"No reason to talk about the books I read but still I do"

















This failure of the world to recognize him became a constant concern for Morrissey. In a 1984 interview, he explains how his background conspired with his appearance to perpetuate this failure: "Because I come from a penniless background-a shack upon a hill-people find it fake that I come bounding down the hill clutching a copy of [Oscar Wilde's] De Profundis. By rights, I should be sitting here talking about Sheffield Wednesday [the football team] or the length of [host of Match of the Day] Jimmy Hill's beard. But I was locked away for years, reading volume after volume."

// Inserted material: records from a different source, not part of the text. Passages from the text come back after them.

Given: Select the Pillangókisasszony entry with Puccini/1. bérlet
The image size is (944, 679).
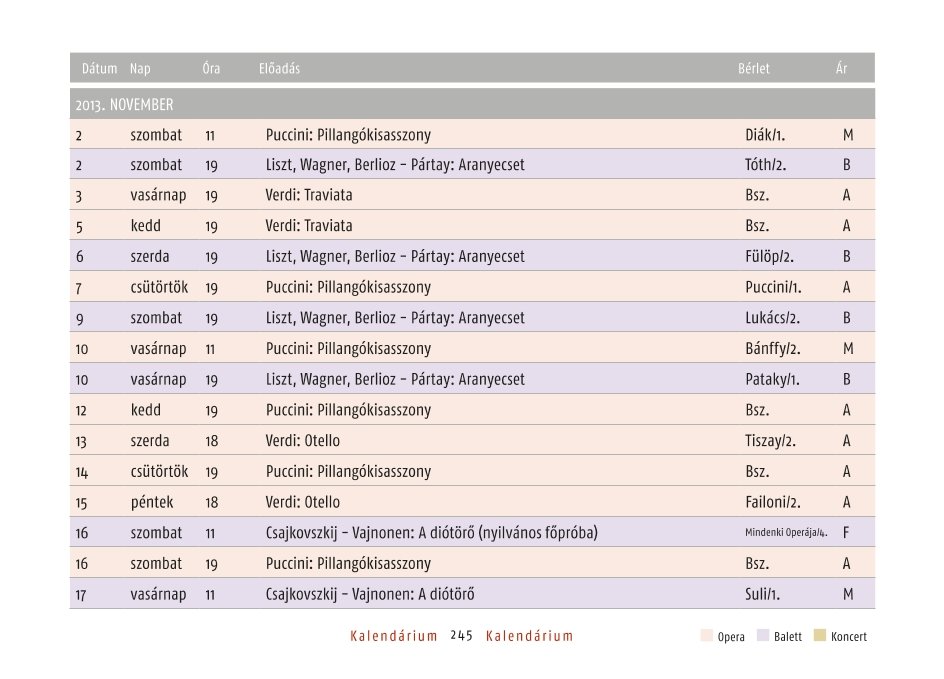Looking at the screenshot, I should pos(472,287).
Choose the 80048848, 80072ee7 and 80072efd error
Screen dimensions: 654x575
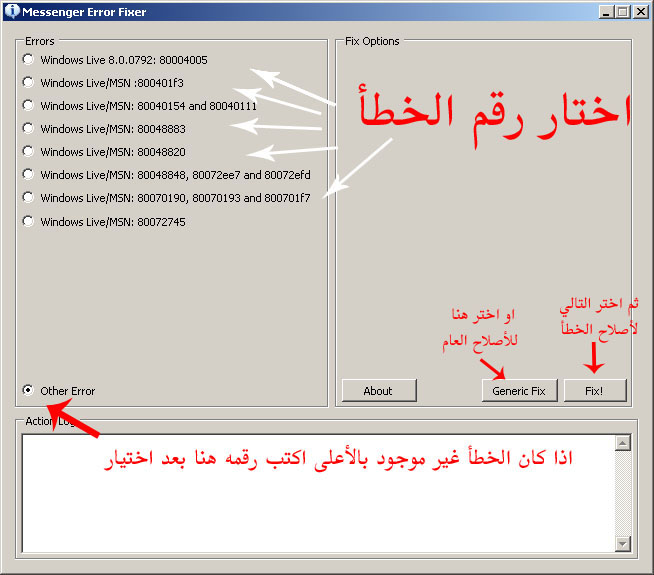28,175
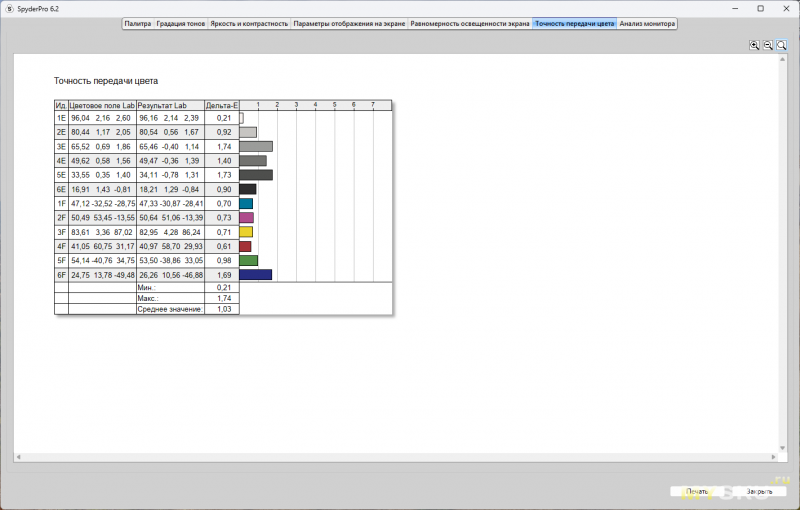Click the green 5F color bar
Image resolution: width=800 pixels, height=510 pixels.
(x=248, y=261)
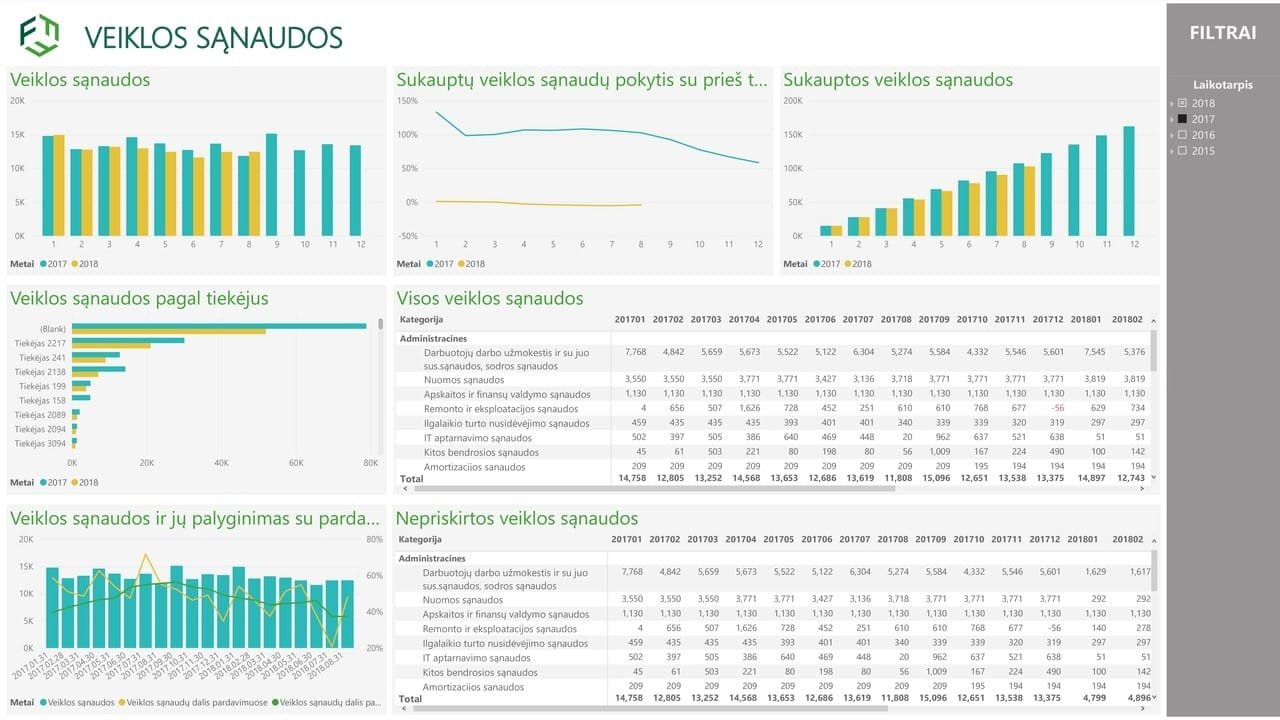Click the teal 2017 legend dot under Veiklos sąnaudos

coord(45,264)
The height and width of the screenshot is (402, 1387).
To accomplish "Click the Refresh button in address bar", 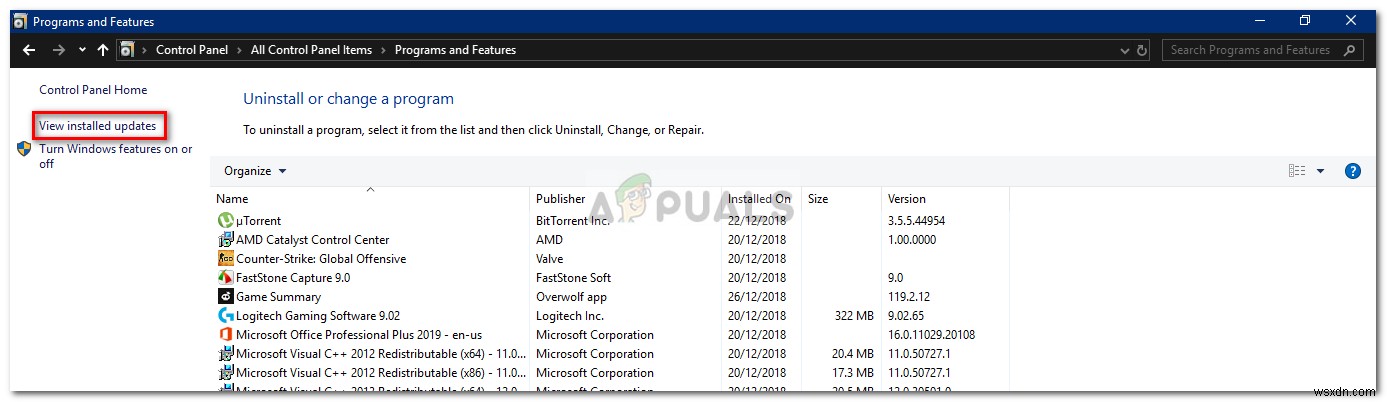I will click(x=1142, y=50).
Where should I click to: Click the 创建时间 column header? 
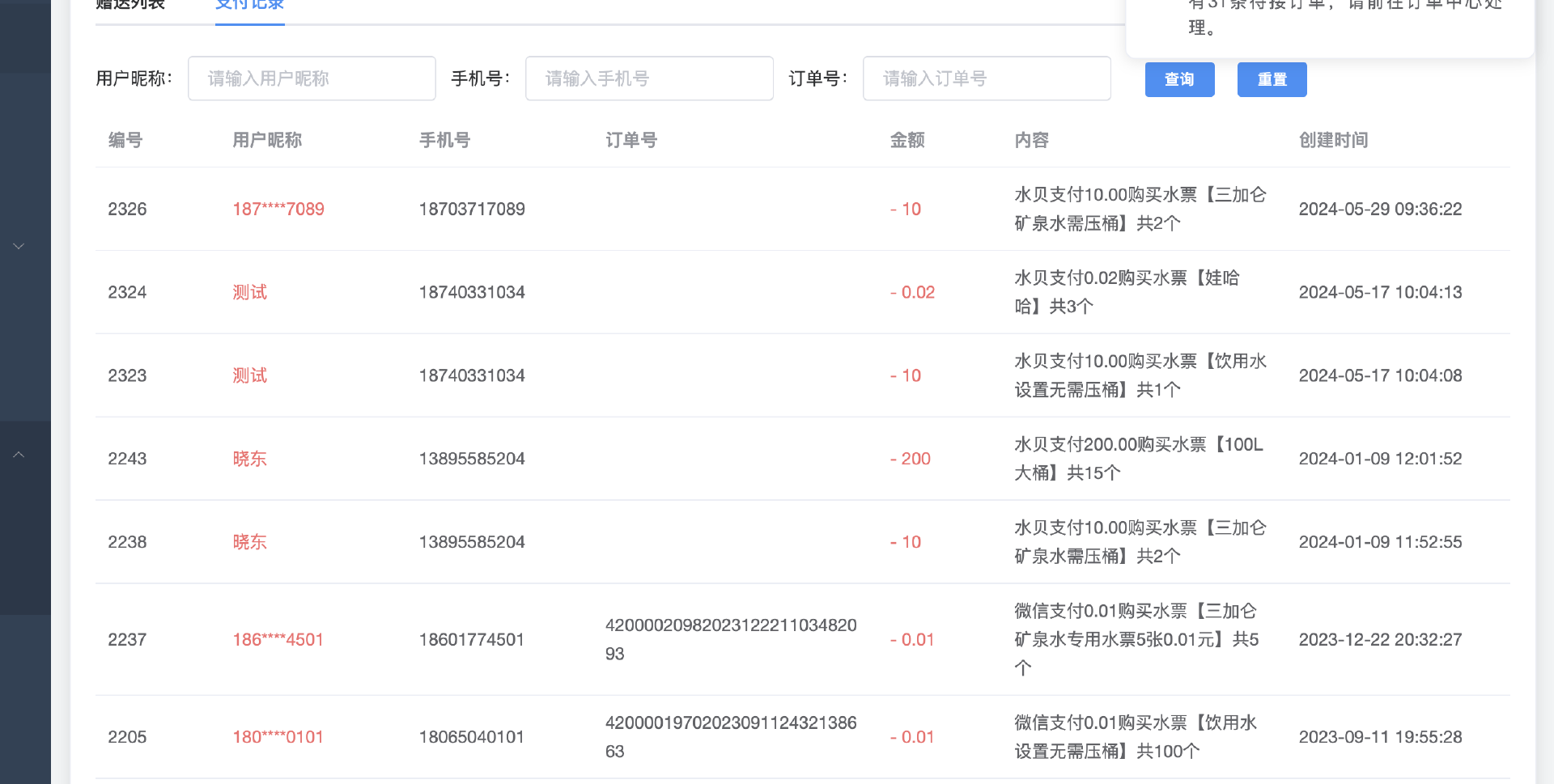tap(1333, 141)
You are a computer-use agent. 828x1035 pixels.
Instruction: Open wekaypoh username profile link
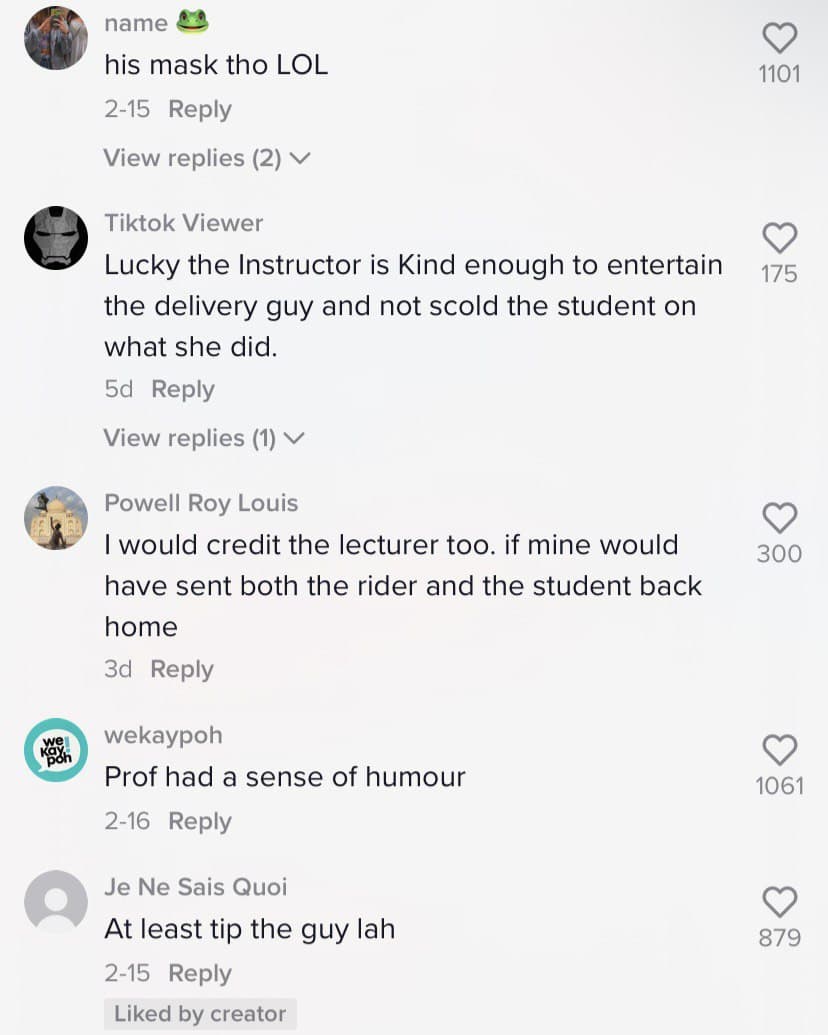[x=163, y=735]
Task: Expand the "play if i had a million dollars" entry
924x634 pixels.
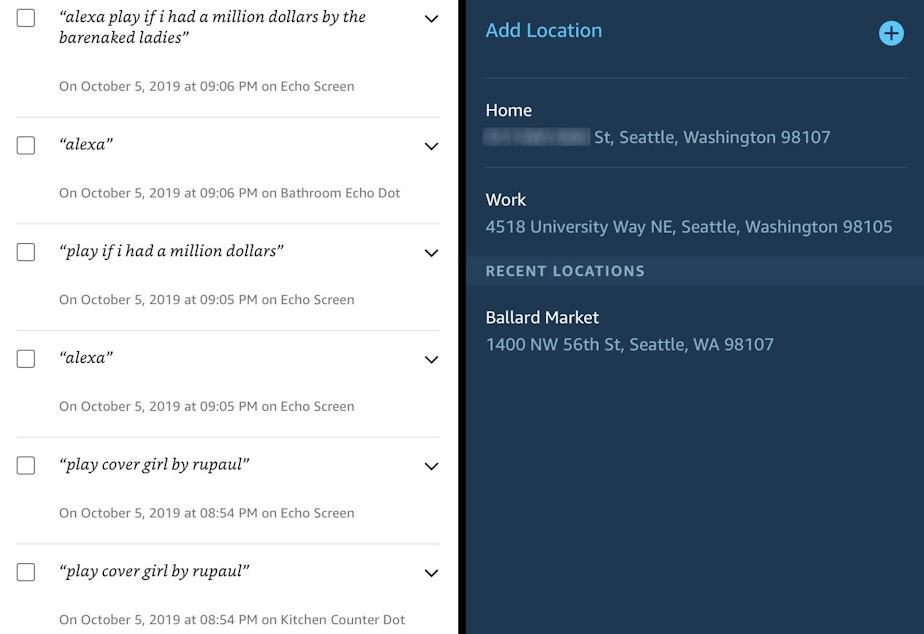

This notion of Morrissey as an avid reader only furthers the connection. No doubt many of his fans likewise turned to books as an escape from reality and loneliness. As Morrissey once explained about his favorite literary characters, "these people replaced the friends I never had." And his invocation of Oscar Wilde acts as almost a password to other outsiders looking for an ally.

Wilde is often referenced as Morrissey's greatest influence, and the assertion is not unfounded. The song "Cemetry Gates" recounts the singer's friendship with his closest friend, Linder Sterling, to whom he sings, "Keats and Yeats are on your side/but you lose/'Cause Wilde is on mine." Asked about the influence of Wilde in 1984, Morrissey explained, "As I blundered through my late teens, I was quite isolated and Oscar Wilde meant much more to me. In a way he became a companion... As I get older the adoration increases. I'm never without him. It's almost biblical."

Wilde is a perfect hero for Morrissey. He dressed well and in fashion, but with a soft edge and long hair that transgressed masculine convention. He was intelligent and charming, but with a sharp wit that could be funny, provocative, and deadly. His emotional clarity must have been a bracing relief to Morrissey, whose clutched copy of De Profundis contained the kind of revelations that Smiths' lyrics aimed at: "Pain, unlike Pleasure, wears no mask. There are times when Sorrow seems to me to be the only truth." And his ambiguity-personally, sexually, intellectually, and emotionally-this "intriguing uncertainty" that George Orwell once described of Wilde, seems a clear inspiration for Morrissey's double persona. But most of all, Wilde's clear, unabashed success, despite his dandy-isms, despite his criticism of society, despite his two years of hard labor for "gross indecency" with other men, must have had an immense impact on Morrissey. After Shakespeare, Wilde was the most read author in twentieth-century Great Britain, an astonishing success for a convict who died bankrupt and exiled in the year 1900.

For Morrissey to have found a historical precedent for the type of life he was after is of massive import. To know that someone else could have emerged from such sadness (Morrissey once described him as "a creature persistently creased in pain"), to know that someone could embrace beauty with such vigor, to realize that someone could live in opposition to "social decency" and still emerge world famous and eternally relevant must've been a tremendous relief to Morrissey. And his lyrics, record jackets, stage shows, and interviews are dense with references to Wilde. But when Morrissey was asked who drove him to write, which figure had the greatest impact on his work, and whom he admired most, the answer was not Wilde. "I've never made any secret of the fact that at least 50 per cent of my writing can be blamed on Shelagh Delaney who wrote A Taste of Honey," Morrissey replied in a 1986 interview.